Die Vorstellung von Luft als Element entstand aus demselben klassischen Denkrahmen wie die Vorstellung von Wasser als Element. Empedokles unterschied im 5. Jahrhundert v. Chr. vier beständige „Wurzeln“: Erde, Wasser, Luft und Feuer. Aristoteles ordnete sie später in eine umfassendere Physik von Materie und Veränderung ein. In Über Entstehen und Vergehen wird Luft mit den Eigenschaften warm und feucht verbunden und als einer der grundlegenden Körper behandelt, die sich ineinander umwandeln können.
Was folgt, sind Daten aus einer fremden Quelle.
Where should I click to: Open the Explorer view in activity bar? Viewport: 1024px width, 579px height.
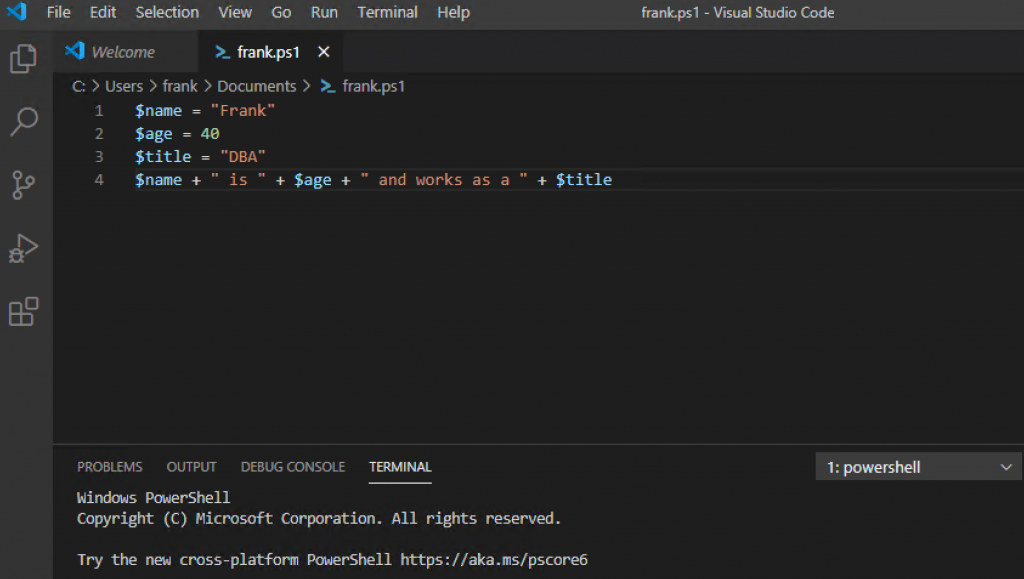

Dieses Modell hielt sich nicht nur deshalb so lange, weil es vier Stoffe aufzählte. Die aristotelische Naturphilosophie verknüpfte Erklärungen für irdische Materie, Bewegung, Wetter, den Aufbau des Himmels und Lebewesen. Als Aristoteles’ naturwissenschaftliche Schriften im Mittelalter und in der Renaissance zum Universitätsstoff wurden, begegneten Generationen von Gelehrten der „Luft“ als grundlegender Kategorie eines zusammenhängenden physikalischen Systems.
In der frühen Neuzeit begann diese Kategorie auseinanderzufallen. Joseph Black unterschied „fixe Luft“ (Kohlendioxid), Henry Cavendish untersuchte „entzündliche Luft“ (Wasserstoff), und Joseph Priestley isolierte mehrere verschiedene „Luftarten“, darunter das Gas, das Lavoisier später Sauerstoff nannte. Lavoisiers neue Deutung von Verbrennung und Atmung half dabei, aus diesen verschiedenen „Lüften“ chemisch klar unterscheidbare Gase zu machen.
Das moderne Bild ist damit fast das Gegenteil der klassischen Vorstellung: Was für die Sinne wie ein einheitlicher Stoff erscheint, ist tatsächlich ein Gemisch, das vor allem aus Stickstoff und Sauerstoff besteht, ergänzt durch Argon, Kohlendioxid, Wasserdampf und Spurengase.